**ASSIGNED TASK**
From the line containing "The image size is (743, 1568)." through the last line of the entries below, print each line exactly. Pictures stay out.

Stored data
——————

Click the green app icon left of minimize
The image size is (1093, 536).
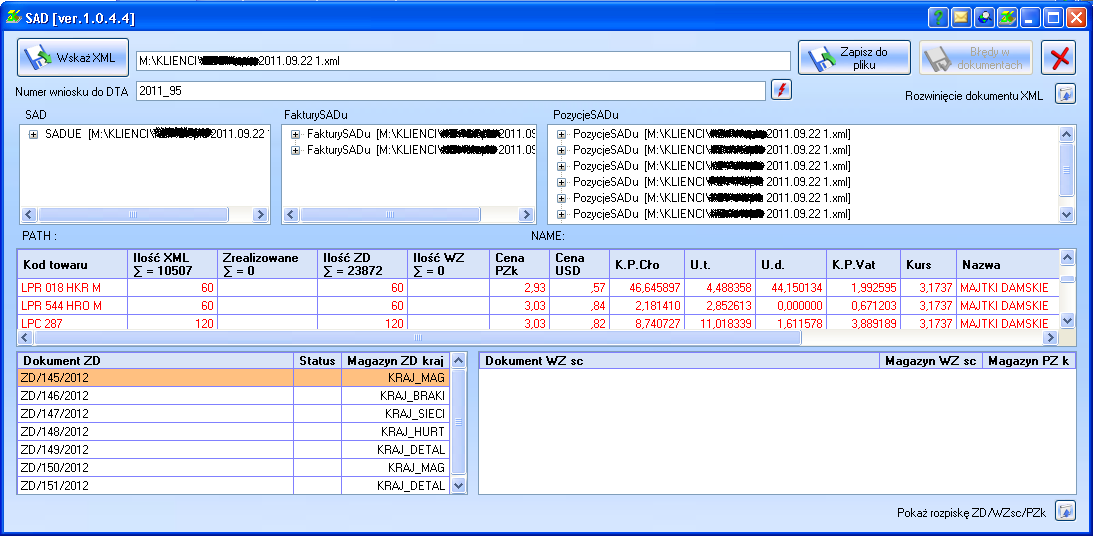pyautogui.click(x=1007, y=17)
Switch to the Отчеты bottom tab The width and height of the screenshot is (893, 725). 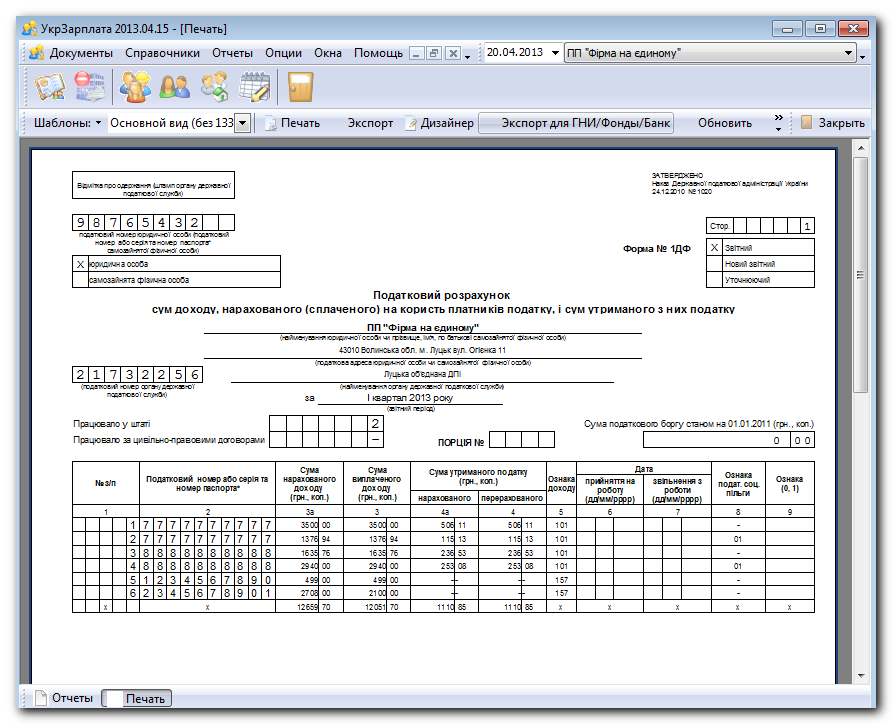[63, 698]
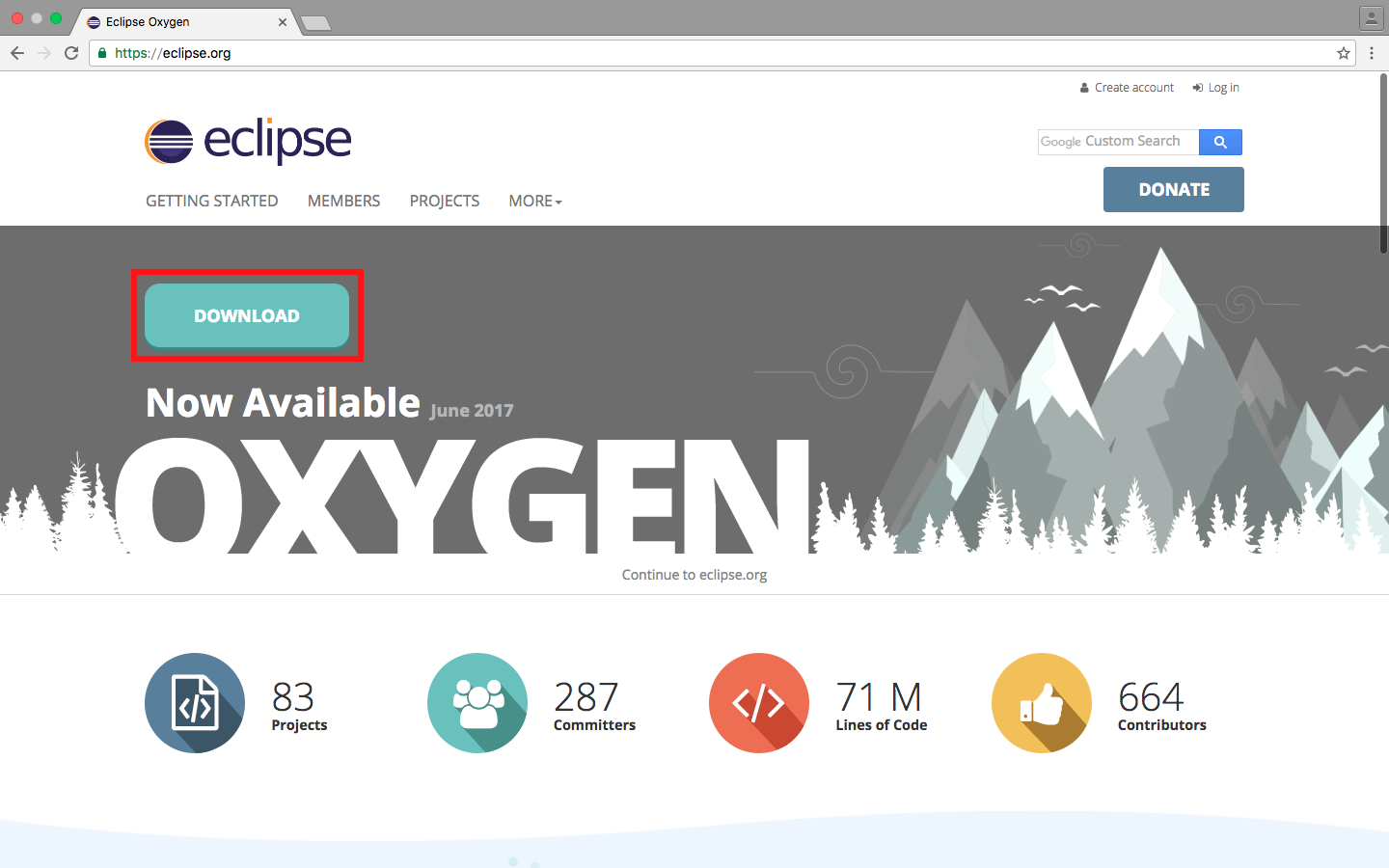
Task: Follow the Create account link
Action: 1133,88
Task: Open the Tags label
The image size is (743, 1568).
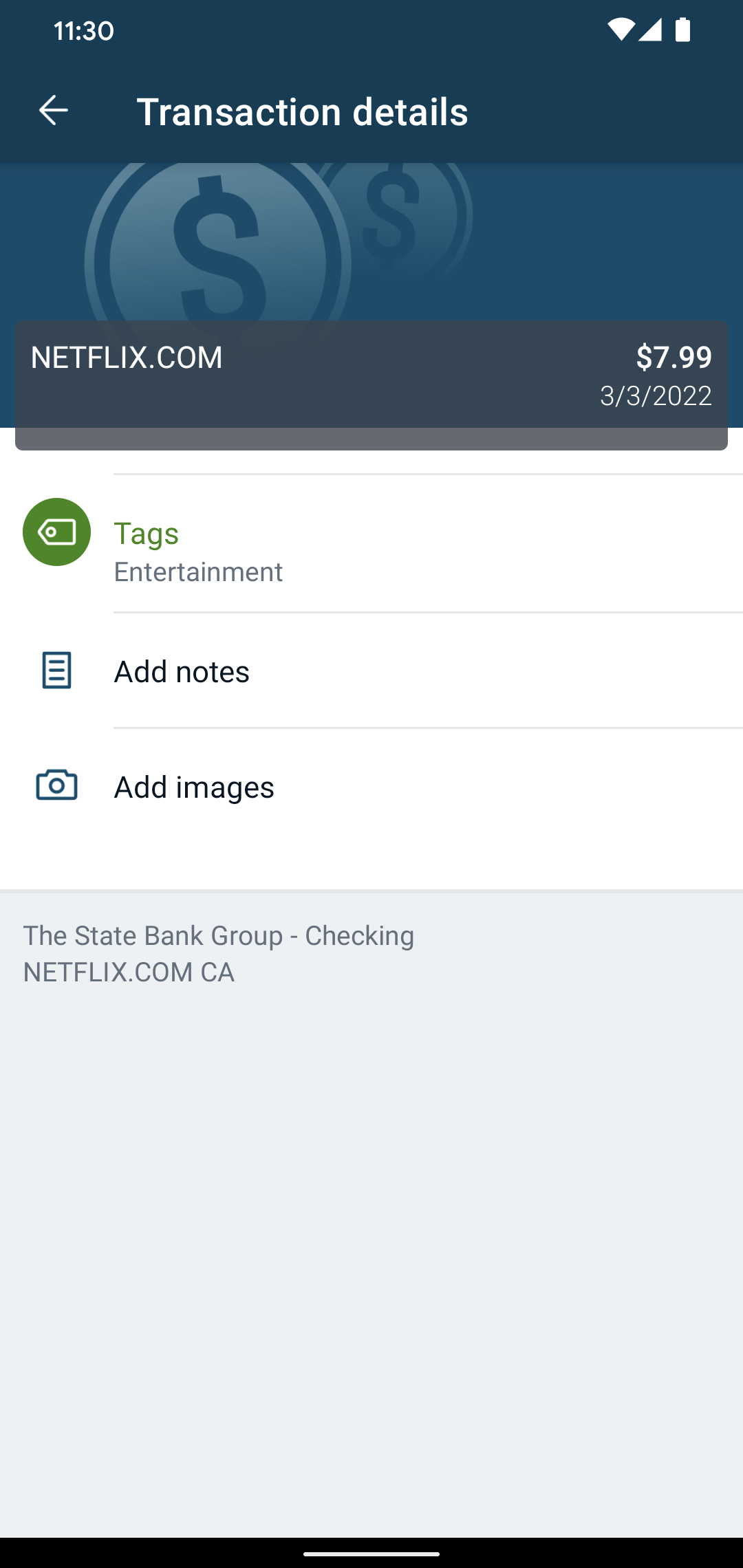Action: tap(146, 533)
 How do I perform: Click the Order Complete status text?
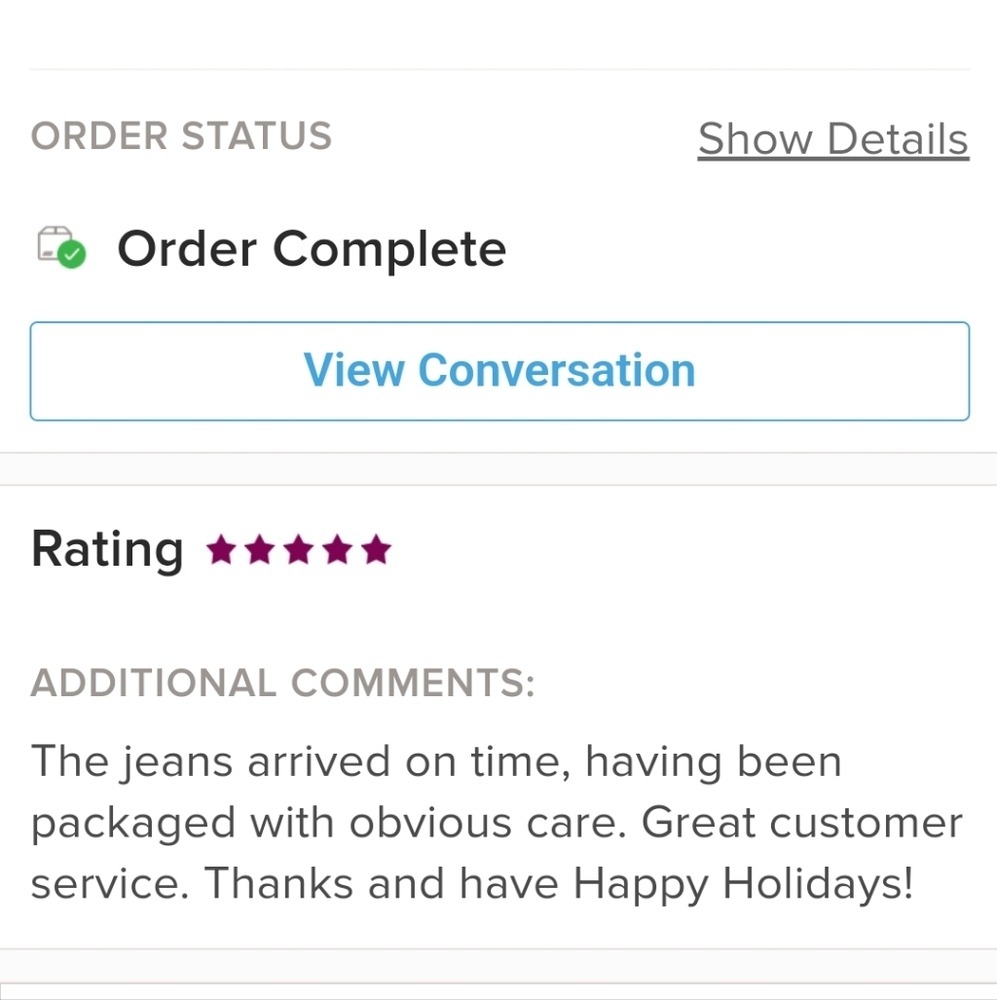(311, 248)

——————

**ANSWER FOR THIS EXERCISE**
The image size is (743, 1568).
Action: tap(146, 533)
 How do I perform: Click the Order Complete status text?
(311, 248)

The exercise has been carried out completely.